= 1936 Nicaraguan general election =

General elections were held in Nicaragua on 8 December 1936 to elect a President, half of the Deputies and one-third of the Senators of the National Congress.

On 16 June the Liberal party met in León to hold its convention and name its candidate for the presidency. The nomination of Anastasio Somoza García was totally uneventful. "The old party leadership was swept aside in favor of a new group of younger, more dynamic and ambitious men."

Ex-President Emiliano Chamorro Vargas left for Costa Rica on 23 June 1936 claiming that his life was in danger. After Chamorro's departure from the country, the Conservatives were divided as to what to do in the coming elections. One faction, headed by Chamorro, decided to carry on with the candidacy of Leonardo Argüello Barreto according to the Liberal-Conservative pact signed just before Juan Bautista Sacasa was removed from office. A dissident faction of anti-Somoza Liberals formed the Constitutionalist Liberal Party, which joined up with the Chamorrista Conservatives to support Argüello and Espinoza as his vice-presidential candidate. Somoza's response was to promote the formation of a rival Conservative party that would support his candidacy. Somoza's Conservatives organized the so-called Conservative Nationalist Party.

In November Somoza resigned as Jefe Director of the National Guard so that his ascent to power could remain within the constitution.

In November Conservative and Liberal committees supporting the bi-partisan agreement met and decided to abstain from voting on 8 December. Their decision had the practical result of withdrawing the Argüello-Espinosa ticket.

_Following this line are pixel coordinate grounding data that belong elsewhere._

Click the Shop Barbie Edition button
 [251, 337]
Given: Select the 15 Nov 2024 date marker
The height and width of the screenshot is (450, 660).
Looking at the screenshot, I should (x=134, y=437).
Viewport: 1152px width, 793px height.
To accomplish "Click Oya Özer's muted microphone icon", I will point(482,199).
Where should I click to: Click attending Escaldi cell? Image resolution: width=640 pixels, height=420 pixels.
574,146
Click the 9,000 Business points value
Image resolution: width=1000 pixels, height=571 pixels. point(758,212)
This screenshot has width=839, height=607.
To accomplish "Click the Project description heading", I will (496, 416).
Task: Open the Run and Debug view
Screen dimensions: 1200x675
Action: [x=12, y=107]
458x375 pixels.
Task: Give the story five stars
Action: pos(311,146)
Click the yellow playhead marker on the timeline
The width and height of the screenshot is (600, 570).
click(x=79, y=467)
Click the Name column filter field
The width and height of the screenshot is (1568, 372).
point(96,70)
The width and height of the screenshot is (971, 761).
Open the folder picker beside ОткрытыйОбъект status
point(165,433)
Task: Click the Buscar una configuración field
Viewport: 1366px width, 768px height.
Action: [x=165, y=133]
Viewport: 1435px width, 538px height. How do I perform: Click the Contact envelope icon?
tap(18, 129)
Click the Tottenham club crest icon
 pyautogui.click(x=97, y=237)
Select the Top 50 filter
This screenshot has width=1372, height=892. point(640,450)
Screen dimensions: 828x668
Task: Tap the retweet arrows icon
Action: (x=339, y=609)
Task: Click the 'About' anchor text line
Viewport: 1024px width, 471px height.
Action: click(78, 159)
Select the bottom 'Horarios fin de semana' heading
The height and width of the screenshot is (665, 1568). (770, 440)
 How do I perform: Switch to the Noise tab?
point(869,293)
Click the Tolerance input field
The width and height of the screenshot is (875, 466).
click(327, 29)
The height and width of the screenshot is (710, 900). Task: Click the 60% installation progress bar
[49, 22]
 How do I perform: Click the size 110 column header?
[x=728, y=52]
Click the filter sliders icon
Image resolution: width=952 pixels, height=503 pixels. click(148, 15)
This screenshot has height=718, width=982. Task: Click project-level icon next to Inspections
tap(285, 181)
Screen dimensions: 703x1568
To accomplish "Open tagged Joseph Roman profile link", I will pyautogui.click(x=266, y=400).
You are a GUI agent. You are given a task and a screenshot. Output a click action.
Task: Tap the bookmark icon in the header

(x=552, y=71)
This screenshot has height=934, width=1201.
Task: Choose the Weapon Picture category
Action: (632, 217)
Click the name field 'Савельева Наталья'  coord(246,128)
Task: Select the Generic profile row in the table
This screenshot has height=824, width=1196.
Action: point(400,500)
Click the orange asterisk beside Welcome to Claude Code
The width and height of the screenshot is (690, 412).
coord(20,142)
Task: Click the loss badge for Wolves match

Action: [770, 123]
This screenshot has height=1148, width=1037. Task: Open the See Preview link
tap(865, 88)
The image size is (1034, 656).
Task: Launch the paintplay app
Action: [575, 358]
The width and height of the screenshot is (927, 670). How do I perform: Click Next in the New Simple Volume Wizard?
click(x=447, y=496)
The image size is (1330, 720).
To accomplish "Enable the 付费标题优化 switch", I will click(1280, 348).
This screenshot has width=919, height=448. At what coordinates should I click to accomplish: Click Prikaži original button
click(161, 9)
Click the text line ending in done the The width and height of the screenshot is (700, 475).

"Although he ran in the 1936 elections without any significant opposition, Somoza built an electoral coalition that included urban businessmen, some urban and rural laborers, rightist middle-class groups, and some ex-Conservatives. In the years to come, Somoza would maintain this coalition through an extensive patronage network that allowed him to govern without having to rely on the day-to-day coercion found in Central America’s military-authoritarian regimes."

==Results==

| Party |  | Candidate | Votes | % |
|  | Nationalist Liberal Party–Conservative Nationalist Party | Anastasio Somoza García | 64,000 | 79.34 |
|  | Conservative Party–Constitutional Liberal Party | Leonardo Argüello Barreto | 16,663 | 20.66 |
| Total |  |  | 80,663 | 100.00 |
Source: Nohlen

==Bibliography==
- Alexander, Robert J. Latin American political parties. New York: Praeger Publishers. 1973.
- Bulmer-Thomas, Victor. “ Nicaragua since 1930.” Central America since independence. 1991. Cambridge: Cambridge University Press.
- Cardenal Tellería, Marco A. Nicaragua y su historia: cronología del acontecer histórico y construcción de la nación nicaragüense. Managua: Banco Mercantíl. Volume I. 2000.
- Cole Chamorro, Alejandro. 145 años de historia política. Managua. 1967.
- Elections in the Americas A Data Handbook Volume 1. North America, Central America, and the Caribbean. Edited by Dieter Nohlen. 2005.
- Leonard, Thomas M. The United States and Central America, 1944–1949. Tuscaloosa: The University of Alabama Press. 1984.
- MacRenato, Ternot. Somoza: seizure of power, 1926–1939. La Jolla: University of California, San Diego. 1991.
- Mahoney, James. The legacies of liberalism: path dependence and political regimes in Central America. Baltimore: The Johns Hopkins University Press. 2001.
- Merrill, Tim L., ed. Nicaragua : a country study. Washington: Federal Research Division, Library of Congress. 1994.
- Millett, Richard. Guardians of the dynasty: a history of the U.S. created Guardia Nacional de Nicaragua and the Somoza Family. Maryknoll: Orbis Books. 1977.
- Political handbook of the world 1937. New York, 1938.
- Rojas Bolaños, Manuel. “La política.” Historia general de Centroamérica. 1994. San José: FLACSO. Volume five, 1994.
- Smith, Hazel. Nicaragua: self-determination and survival. London : Pluto Press. 1993.
- Stahler-Sholk, Richard. “Building democracy in Nicaragua.” Liberalization and redemocratization in Latin America. 1987. Westport: Greenwood Press. 1987.
- Walter, Knut. The regime of Anastasio Somoza, 1936–1956. Chapel Hill: The University of North Carolina. 1993.